'''

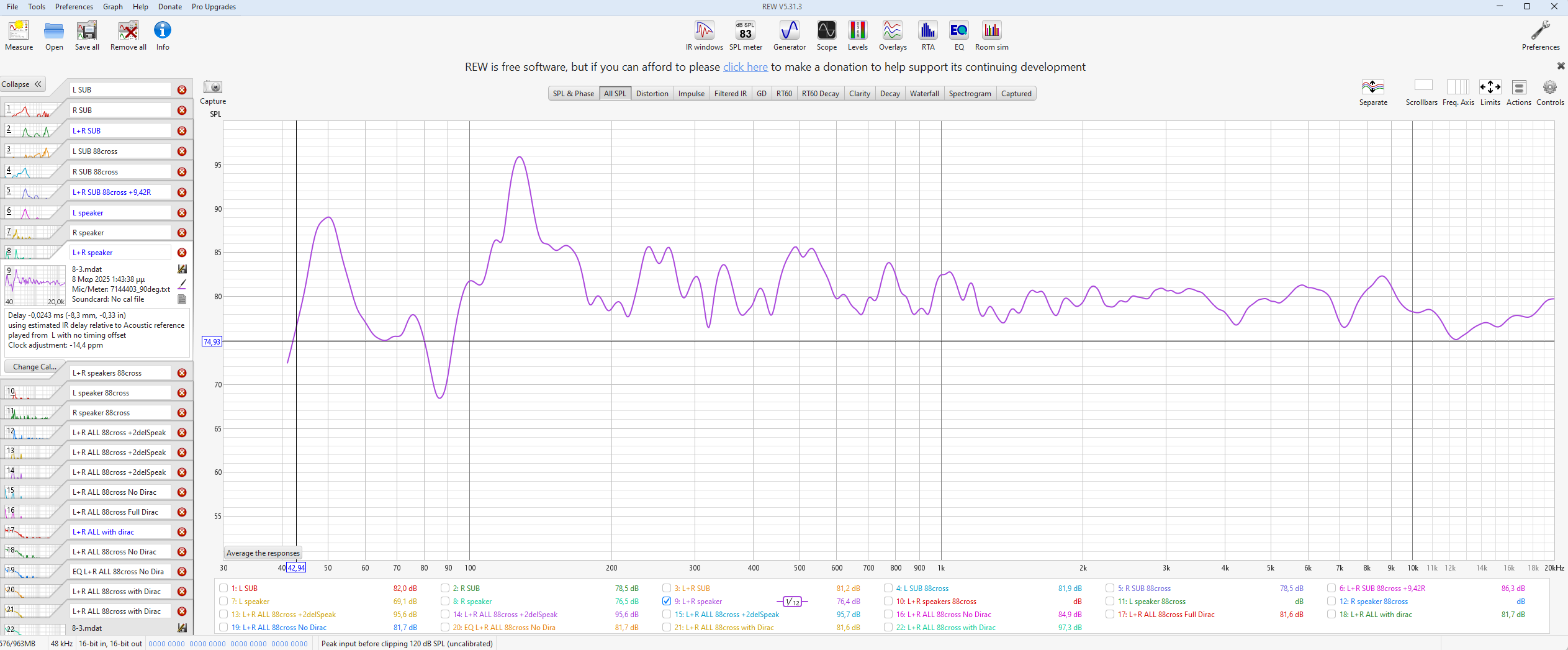Screen dimensions: 1568x650
Task: Open the Preferences menu in menu bar
Action: pyautogui.click(x=74, y=7)
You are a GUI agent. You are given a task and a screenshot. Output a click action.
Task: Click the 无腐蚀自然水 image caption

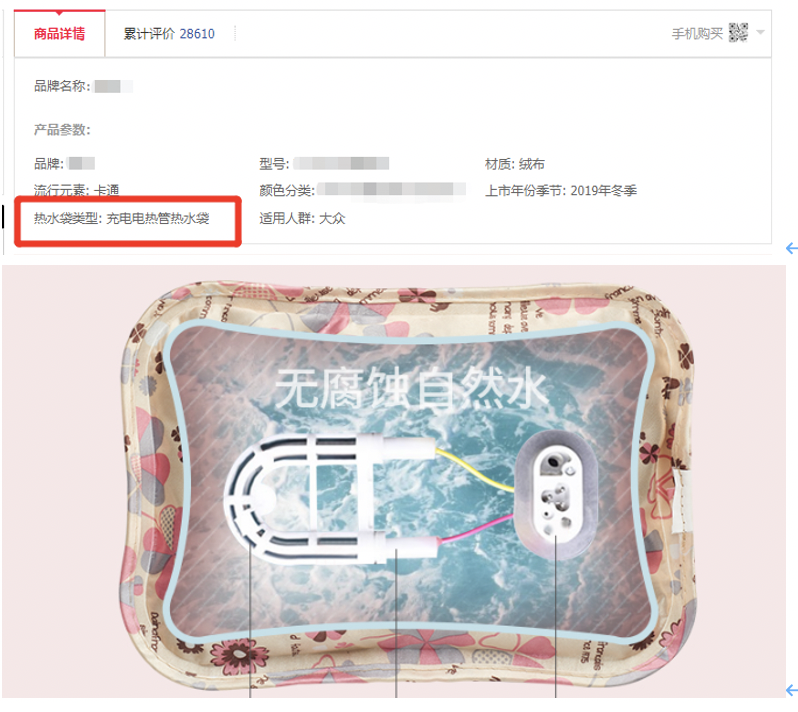coord(410,388)
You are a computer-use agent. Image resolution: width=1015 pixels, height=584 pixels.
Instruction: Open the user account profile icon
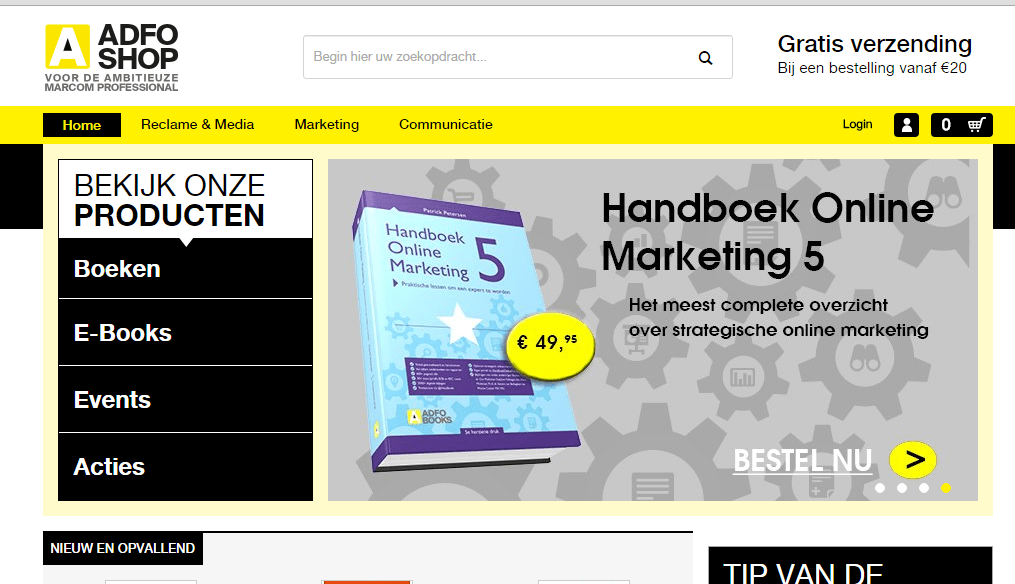(906, 125)
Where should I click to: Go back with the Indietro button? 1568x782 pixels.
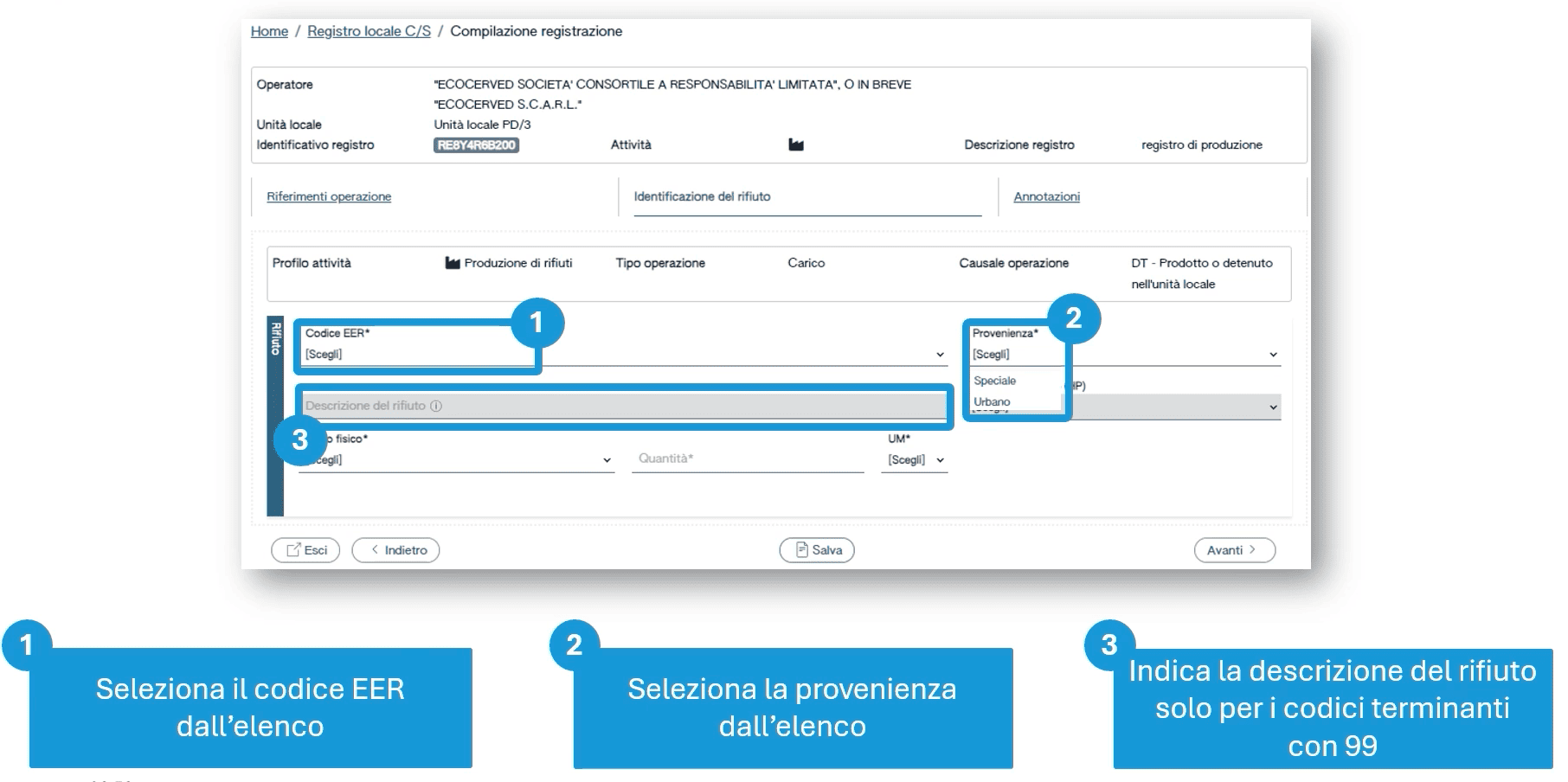[x=395, y=550]
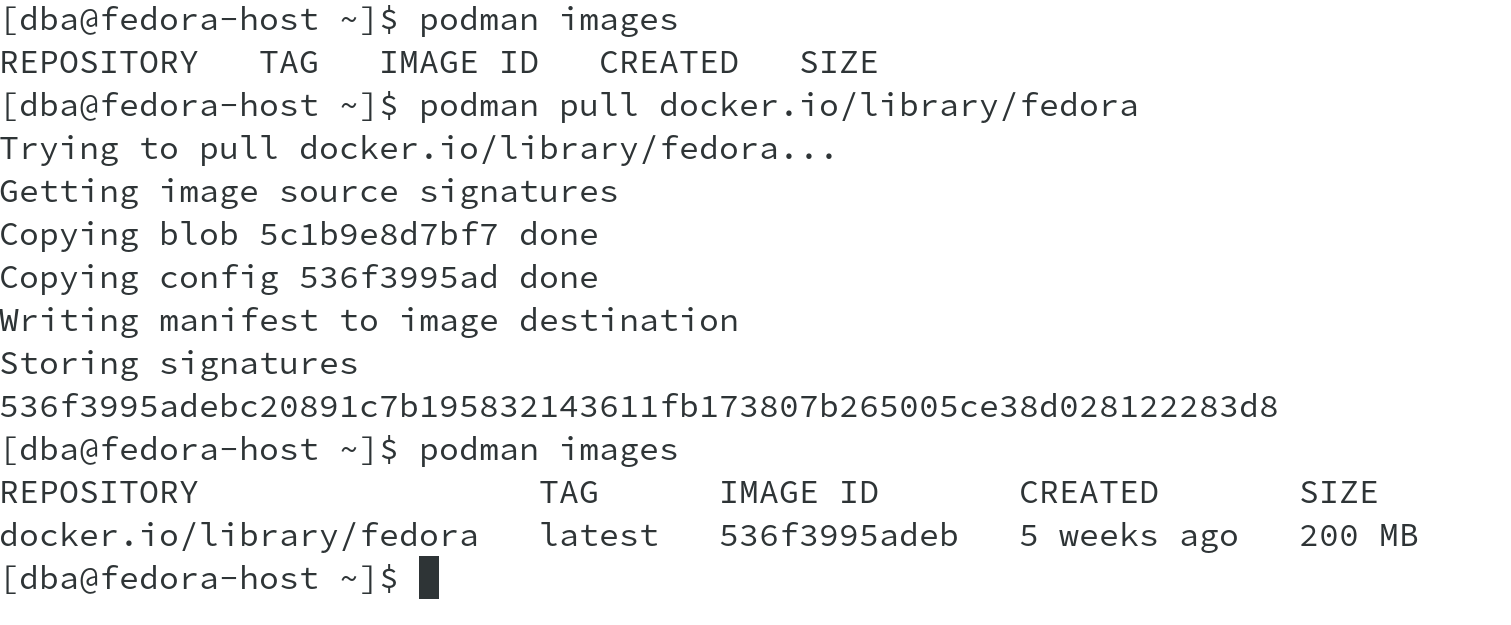Click the "Storing signatures" output line
This screenshot has width=1511, height=625.
pyautogui.click(x=179, y=364)
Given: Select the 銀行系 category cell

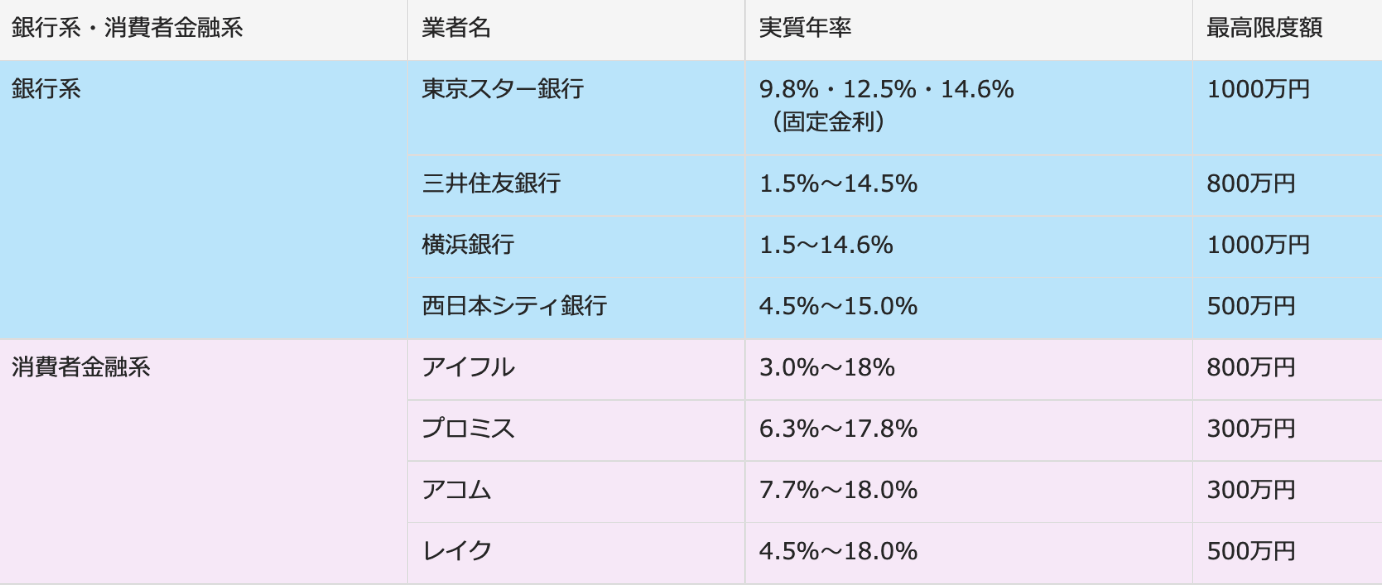Looking at the screenshot, I should (x=46, y=89).
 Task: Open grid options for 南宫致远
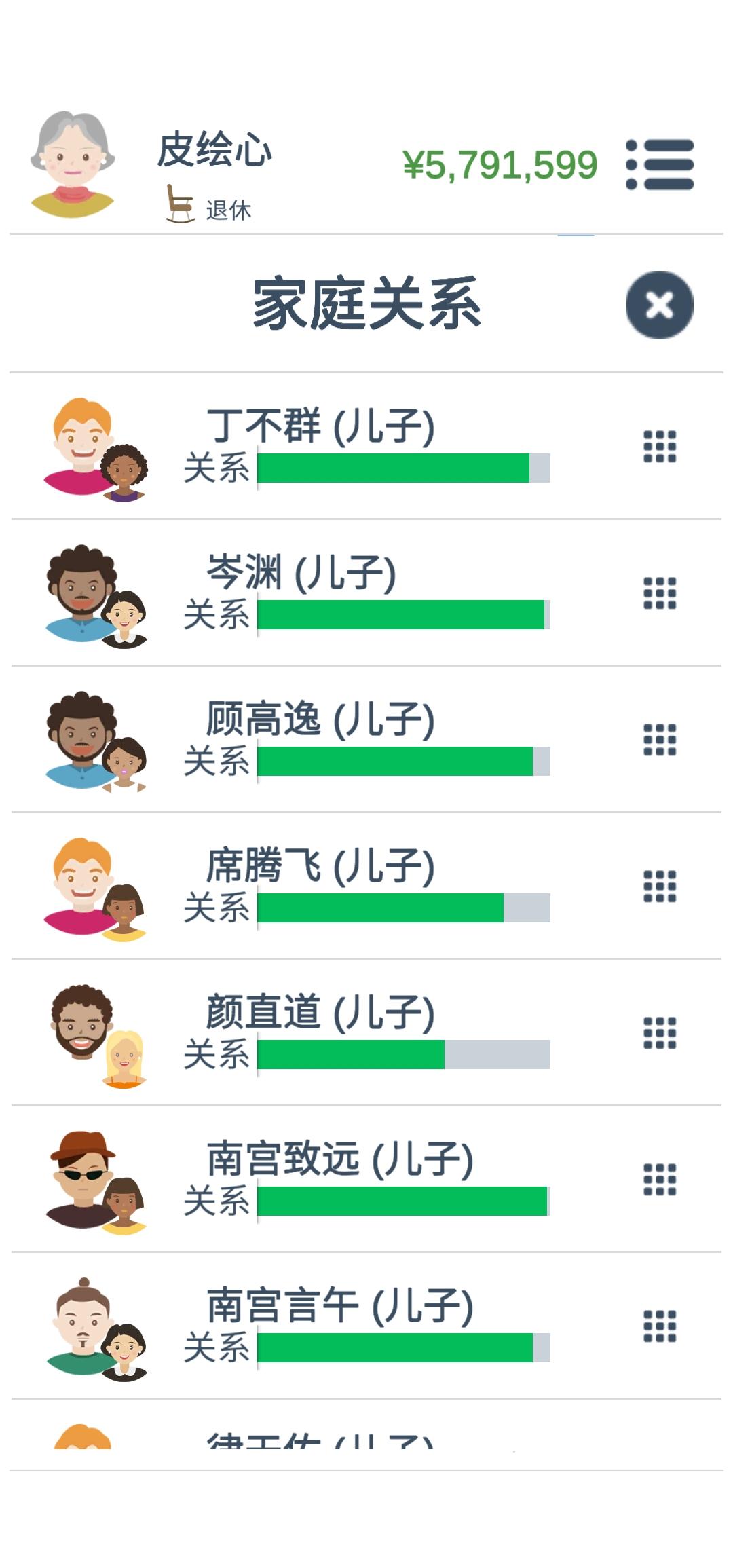click(x=660, y=1180)

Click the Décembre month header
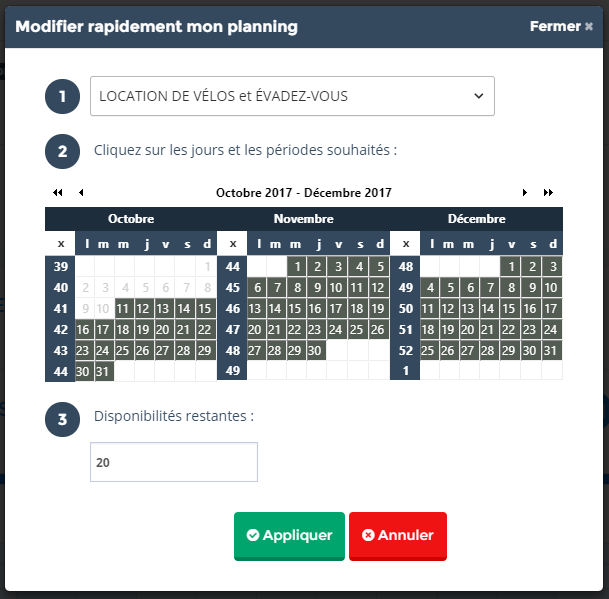(476, 218)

'''

TASK ITEM: Extract, verbatim and alone, the lines from the line that contains "Instruction: Open the" to the last line of the records, inclusive; drop any picture.

ANSWER SPACE:
Instruction: Open the user account profile icon
(906, 125)
Where should I click to: Go back with the Indietro button? 1568x782 pixels.
[x=395, y=550]
Click the "Storing signatures" output line
This screenshot has width=1511, height=625.
pyautogui.click(x=179, y=364)
Given: Select the 銀行系 category cell

Looking at the screenshot, I should (x=46, y=89).
 Task: Open grid options for 南宫致远
click(x=660, y=1180)

Click the Décembre month header
(476, 218)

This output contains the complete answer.